Did they change the display? actually i always wanted a beall 2 more accurate than wixey but nobody has that locally and shipping on it is outrageous but then again it has the same LCD as wixey so glad i never got one. I was really hoping AccuMASTER was it.


----------



## robscastle (May 13, 2012)

I think from my experience the button battery life issue is common,
Take the battery out after using it, or buy a stock of them and expect them to be flat when you want to use it, as they seem to exhaust quite quickly, possibly the auto off feature.

I have a digital gauge similar to yours, I hardly ever use it as I have a Japanese fixed 45/90 square and a an adjustable one as well.

Dont forget you will find the scale on your saw is very accurate, meaning carefull setup by eye and its spot on.

Failing that the amount of "odd" angles I work with (not being 22.5 45 and 90 degrees) I usually just make a setup jig for most accurate repeatability later

Because as you reported, the calibration is essential for accuracy, make sure you dont change the position of the saw or fence guides after otherwise its do it all again!


----------



## Routerisstillmyname (Oct 16, 2008)

yes i have been keeping the battery out i have tape /pouch made for that but still PIT* to insert and remove and that LCD can't barely see anything on wixey as they age. oh well.


----------



## wormil (Nov 19, 2011)

The Wixey displays seem especially low contrast but the boxes are accurate.

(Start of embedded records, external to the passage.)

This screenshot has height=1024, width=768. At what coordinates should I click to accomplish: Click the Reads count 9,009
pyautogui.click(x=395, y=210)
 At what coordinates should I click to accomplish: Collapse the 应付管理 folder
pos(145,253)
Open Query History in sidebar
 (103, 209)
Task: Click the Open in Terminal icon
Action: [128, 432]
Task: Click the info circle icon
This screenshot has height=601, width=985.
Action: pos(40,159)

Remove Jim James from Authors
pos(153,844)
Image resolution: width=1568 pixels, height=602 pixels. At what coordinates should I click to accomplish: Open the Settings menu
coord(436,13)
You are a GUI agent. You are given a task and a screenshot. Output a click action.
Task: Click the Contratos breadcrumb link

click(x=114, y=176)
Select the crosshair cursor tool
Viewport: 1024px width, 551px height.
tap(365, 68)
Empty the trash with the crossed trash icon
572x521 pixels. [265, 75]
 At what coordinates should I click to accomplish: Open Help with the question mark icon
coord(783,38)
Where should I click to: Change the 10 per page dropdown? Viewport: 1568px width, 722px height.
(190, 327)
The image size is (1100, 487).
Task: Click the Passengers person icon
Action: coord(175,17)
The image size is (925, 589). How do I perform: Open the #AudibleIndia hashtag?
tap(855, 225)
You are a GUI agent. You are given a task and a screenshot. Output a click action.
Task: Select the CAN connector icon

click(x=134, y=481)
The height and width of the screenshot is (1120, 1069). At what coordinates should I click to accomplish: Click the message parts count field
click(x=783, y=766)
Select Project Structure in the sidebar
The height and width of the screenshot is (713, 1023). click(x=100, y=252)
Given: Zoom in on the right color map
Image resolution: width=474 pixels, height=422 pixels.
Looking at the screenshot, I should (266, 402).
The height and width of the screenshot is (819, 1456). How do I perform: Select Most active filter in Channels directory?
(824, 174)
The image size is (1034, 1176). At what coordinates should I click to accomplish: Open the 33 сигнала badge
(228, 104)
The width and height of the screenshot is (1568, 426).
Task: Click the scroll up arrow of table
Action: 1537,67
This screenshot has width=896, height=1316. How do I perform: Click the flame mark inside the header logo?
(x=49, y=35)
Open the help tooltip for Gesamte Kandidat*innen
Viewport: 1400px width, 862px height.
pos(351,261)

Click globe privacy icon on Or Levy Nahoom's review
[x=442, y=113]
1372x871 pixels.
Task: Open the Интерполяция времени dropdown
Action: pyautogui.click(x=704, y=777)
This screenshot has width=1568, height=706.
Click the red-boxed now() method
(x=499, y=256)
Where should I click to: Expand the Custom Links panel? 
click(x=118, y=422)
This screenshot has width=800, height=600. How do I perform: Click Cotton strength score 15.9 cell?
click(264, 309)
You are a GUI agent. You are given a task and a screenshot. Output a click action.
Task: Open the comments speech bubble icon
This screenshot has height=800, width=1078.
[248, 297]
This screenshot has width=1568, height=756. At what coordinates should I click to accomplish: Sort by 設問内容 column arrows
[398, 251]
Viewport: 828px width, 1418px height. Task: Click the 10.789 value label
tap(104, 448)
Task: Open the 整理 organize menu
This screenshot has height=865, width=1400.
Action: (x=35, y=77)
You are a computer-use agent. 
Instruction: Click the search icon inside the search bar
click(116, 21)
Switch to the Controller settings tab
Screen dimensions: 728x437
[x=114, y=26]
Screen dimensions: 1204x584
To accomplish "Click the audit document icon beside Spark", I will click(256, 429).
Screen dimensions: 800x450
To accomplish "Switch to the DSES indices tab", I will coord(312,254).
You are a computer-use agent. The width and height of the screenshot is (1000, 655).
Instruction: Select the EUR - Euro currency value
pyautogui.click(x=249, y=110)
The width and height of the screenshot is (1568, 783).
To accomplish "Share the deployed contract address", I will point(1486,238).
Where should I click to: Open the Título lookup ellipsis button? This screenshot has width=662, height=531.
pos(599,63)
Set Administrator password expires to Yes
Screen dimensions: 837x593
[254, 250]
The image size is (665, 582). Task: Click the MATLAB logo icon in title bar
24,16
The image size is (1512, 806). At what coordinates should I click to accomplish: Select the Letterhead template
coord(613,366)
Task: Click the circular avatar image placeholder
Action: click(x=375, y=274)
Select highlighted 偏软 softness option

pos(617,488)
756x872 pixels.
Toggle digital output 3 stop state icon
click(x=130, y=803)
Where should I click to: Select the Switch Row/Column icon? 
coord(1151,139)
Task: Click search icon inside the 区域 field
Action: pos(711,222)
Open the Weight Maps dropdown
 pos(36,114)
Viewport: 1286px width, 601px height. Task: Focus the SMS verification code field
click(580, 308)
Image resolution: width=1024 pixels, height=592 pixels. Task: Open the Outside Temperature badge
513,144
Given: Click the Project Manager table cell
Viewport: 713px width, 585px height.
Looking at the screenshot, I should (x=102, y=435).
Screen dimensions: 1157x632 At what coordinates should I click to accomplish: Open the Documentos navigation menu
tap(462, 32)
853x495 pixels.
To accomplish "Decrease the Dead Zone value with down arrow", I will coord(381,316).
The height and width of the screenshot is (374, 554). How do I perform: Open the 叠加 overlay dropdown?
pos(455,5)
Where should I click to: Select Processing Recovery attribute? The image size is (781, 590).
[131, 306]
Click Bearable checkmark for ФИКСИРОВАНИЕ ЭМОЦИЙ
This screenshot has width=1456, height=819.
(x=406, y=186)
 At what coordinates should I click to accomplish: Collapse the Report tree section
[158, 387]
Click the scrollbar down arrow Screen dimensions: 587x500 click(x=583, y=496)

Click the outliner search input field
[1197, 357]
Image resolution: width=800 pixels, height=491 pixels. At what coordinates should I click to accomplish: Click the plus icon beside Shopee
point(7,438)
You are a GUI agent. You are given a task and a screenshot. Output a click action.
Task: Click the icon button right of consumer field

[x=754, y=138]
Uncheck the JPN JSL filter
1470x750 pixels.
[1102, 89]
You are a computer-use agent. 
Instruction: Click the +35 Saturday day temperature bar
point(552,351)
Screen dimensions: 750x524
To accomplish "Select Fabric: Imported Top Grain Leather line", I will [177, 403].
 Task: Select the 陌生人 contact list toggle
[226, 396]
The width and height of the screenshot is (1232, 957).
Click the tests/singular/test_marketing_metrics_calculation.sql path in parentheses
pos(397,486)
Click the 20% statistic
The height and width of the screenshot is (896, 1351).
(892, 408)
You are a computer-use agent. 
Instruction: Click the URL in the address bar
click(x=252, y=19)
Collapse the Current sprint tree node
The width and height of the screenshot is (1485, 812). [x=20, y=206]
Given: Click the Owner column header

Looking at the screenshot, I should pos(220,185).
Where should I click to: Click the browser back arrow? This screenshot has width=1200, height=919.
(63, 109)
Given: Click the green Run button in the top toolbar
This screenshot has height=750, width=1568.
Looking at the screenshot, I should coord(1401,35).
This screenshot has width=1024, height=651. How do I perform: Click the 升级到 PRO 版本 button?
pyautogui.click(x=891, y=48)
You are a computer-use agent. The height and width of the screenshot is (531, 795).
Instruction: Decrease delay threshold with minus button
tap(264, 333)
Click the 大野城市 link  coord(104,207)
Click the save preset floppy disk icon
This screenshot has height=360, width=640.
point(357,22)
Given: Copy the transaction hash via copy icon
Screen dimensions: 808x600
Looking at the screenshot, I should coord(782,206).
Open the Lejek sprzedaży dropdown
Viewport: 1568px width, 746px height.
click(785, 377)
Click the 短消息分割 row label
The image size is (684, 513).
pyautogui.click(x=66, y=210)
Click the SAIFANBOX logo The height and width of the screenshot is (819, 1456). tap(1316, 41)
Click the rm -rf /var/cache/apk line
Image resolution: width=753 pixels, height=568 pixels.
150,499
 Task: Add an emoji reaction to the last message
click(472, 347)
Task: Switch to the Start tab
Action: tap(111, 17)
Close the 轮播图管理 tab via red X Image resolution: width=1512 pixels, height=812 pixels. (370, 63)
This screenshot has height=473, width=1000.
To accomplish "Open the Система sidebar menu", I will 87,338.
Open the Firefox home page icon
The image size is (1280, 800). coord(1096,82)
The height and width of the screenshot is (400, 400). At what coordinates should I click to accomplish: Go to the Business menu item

I initially bought a different brand that was better in some ways but worse in others, the deal killer was that it lacked precision. When you turn a level or inclinometer 180° it should give you the supplemental angle but the iGaging gauge didn't.


----------



## Routerisstillmyname (Oct 16, 2008)

now that there are several companies making these, Looks like Wixey's realized there are too much competition at lower price has learned from their mistake and released a Wixey WR300 TYPE 2 which uses AAA battery and back-lit LCD . 
looks like i will be getting one of those.few years back i had tried iGaging but wasn't impressed with the results it went back to the store.there are few others on Amazon page for less that get good review but so did Accumaster. you never know if you are getting a dud or not.


----------



## NormG (Mar 5, 2010)

I have one of the button battery Wixey's great device, accurate as the day it was purchased. SO batteries from HF make it so I can't justify purchasing the new model. Thought they are very nice


----------



## measure2wice (Mar 3, 2015)

You have a dud. I have the Accumaster and it is accurate. It is a bit touchy though.


----------



## Routerisstillmyname (Oct 16, 2008)

well as you can see from pics my 8 year old wixey is still accurate but my eyesight is not what it used to be and the LCD is old and slightly cracked. so i may be getting a new wixey gen2. 
i saw a tube on accumaster it was accurate but touchy as you say so i'm staying away.


----------